Position on Formal Modeling and Tool-Supported Verification (Ph.D./Postdoc/Senior Researcher)
Topic
Faithful formal models and tool-supported reliable verification are essential for establishing reliable guarantees for program analyses and, more generally, for IT systems. The development of complex analyses and IT systems is known to be error prone. Hence, formal methods should be applied in critical domains where bugs cannot be tolerated.
Formal modeling languages provide the basis for precisely specifying the behavior of an IT system at some layer of abstraction, the requirements that a system should satisfy, and the properties that a system does satisfy. Formal modeling languages can also be employed for specifying the semantics of programming / byte-code / machine languages, for specifying static / dynamic program analysis techniques at a conceptual level, and for specifying relationships between multiple specifications (e.g. that one specification constitutes a refinement of another specification or that a system specification satisfies a requirement specification).
Formal verification techniques provide the basis for verifying properties of specifications and relationships between specifications with mathematical rigor.
Tool support is crucial for ensuring the correctness of a formal verification and for simplifying the verification process by providing a high degree of automation. Tools like Isabelle/HOL or Coq support higher-order concepts (i.e., quantification over functions and relations), and this expressiveness is helpful for modeling and verifying complex systems / properties (e.g., soundness of a static security analysis). Model checkers support less expressive logics, but have the advantage of being fully automatic.
The Position
In this position, your research will contribute to advancing formal modeling techniques, semantic-based verification techniques, and verification tools, and it shall contribute to ensuring the reliability of program analyses and program transformations using formal methods. For the latter, multiple application areas are possible that fit different backgrounds and interests.

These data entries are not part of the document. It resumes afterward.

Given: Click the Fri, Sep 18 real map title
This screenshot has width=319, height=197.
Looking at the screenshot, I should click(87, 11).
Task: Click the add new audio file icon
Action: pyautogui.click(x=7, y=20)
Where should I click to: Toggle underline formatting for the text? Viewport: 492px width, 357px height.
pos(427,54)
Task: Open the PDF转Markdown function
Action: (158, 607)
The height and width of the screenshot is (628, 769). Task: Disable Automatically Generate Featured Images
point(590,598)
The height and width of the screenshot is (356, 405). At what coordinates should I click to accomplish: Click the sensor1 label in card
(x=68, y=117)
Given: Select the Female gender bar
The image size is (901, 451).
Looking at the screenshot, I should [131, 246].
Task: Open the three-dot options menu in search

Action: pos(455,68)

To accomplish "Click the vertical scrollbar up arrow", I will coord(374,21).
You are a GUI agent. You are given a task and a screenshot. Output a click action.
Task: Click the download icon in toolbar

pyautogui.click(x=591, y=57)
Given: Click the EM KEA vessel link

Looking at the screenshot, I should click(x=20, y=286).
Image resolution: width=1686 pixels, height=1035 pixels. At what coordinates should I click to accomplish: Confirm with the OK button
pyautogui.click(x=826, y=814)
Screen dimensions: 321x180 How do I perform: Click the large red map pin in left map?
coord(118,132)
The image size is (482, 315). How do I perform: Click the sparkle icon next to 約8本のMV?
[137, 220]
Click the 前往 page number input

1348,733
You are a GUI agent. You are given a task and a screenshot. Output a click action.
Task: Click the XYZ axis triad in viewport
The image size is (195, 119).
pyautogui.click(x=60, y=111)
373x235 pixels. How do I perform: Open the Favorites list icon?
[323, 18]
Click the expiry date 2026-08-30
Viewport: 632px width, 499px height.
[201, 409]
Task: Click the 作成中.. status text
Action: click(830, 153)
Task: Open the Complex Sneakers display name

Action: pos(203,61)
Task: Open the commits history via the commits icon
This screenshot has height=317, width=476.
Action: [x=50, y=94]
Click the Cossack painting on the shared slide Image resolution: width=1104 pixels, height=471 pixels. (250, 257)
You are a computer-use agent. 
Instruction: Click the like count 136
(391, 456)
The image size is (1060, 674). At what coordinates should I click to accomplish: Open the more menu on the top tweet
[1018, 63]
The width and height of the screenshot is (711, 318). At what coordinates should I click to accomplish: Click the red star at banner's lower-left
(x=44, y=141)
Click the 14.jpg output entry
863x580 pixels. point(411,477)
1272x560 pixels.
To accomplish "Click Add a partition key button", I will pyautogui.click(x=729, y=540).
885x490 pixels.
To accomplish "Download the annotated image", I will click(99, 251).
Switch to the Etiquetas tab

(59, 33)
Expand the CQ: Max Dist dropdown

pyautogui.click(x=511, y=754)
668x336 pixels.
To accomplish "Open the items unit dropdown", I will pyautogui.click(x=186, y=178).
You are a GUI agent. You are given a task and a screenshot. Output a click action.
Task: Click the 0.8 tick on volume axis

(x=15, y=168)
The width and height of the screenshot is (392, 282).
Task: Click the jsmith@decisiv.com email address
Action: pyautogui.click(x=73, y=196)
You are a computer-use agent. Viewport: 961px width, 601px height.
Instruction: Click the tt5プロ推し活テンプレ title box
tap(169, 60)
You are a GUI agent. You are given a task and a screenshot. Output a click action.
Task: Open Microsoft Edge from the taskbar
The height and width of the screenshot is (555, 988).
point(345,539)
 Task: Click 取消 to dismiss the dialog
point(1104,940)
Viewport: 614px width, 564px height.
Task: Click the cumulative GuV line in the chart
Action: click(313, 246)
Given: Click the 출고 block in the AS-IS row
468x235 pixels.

For instance, you could use and develop formal methods
for proving the effectiveness of run-time monitoring and enforcement and for ensuring that the effectiveness is preserved under optimizations;
for attacker modeling and for proving the effectiveness of countermeasures, possibly generating effective countermeasures automatically;
for proving the soundness of static program analyses and program transformations for information-flow security;
for establishing information-theoretic soundness of quantitative information-flow and side-channel analyses; or
for capturing the behavioral features of micro-architectural components (e.g., caches, instruction pipelines, or schedulers) to enable the development of sound side-channel analyses.
You are expected to contribute to teaching as a tutor for lectures/exercises and for lab courses.
Prior Skills and Experiences
You should
be competent in at least one formal modeling language, specification language, or mathematical logic;
be familiar with at least one formal verification tool or model checker; and
be interested to push forward formal methods and their application.
In addition, you should be highly motivated to tackle challenging research problems, to produce innovative insights and tools, to strive for international visibility as a researcher, and be open minded.
You need good language skills in English (writing and talking). Prior knowledge of the German language is not expected, but you should be willing to obtain basic skills within a year.
Candidates for a postdoc or senior researcher position should have a publication record on formal methods.
For a Ph.D. position, you should have a M.Sc. in Computer Science, Mathematics, or Electrical Engineering or be about to graduate within a few months.
For a postdoc position, you should hold a Ph.D. or have completed all requirements for your Ph.D. upon start of employment.
For a senior-researcher position, you should already have at least 1 year of research experience after your Ph.D., be committed to pursue an academic career, and have good organizational skills.
For both, postdoc positions and senior-researcher positions, you must have demonstrated your ability to perform research at an internationally competitive level by multiple reviewed publications.
Please submit your application to contact@mais.informatik.tu-darmstadt.de, attaching your application package as pdf-file(s).
Your application package should include
your detailed CV,
a letter explaining your motivation for the specific position and outlining relevant prior work and experiences,
for each of your degrees, complete transcripts (including certificates of degrees, lists of courses, and individual grades), and
all theses or final projects that you have completed for your degrees (even if not in English or German).
If you are applying for a postdoc or senior-researcher position, you should include in addition
complete list of publications,
up to three selected publications, and
if possible, up to three references whom we may contact for letters of recommendation
and establish in your motivation letter a connection to some of our publications (after reading them in detail).
TU Darmstadt is one of Germany's top technical universities with an outstanding reputation in research and education in Computer Science. TU Darmstadt is an equal opportunities employer and encourages applications from women. In case of equal qualifications, applicants with a degree of disability of at least 50% will be given preference.
The chair MAIS is led by Prof. Dr. Heiko Mantel. The overall goal of MAIS is to increase the trustworthiness and reliability of software-based systems. The working language at the chair is English.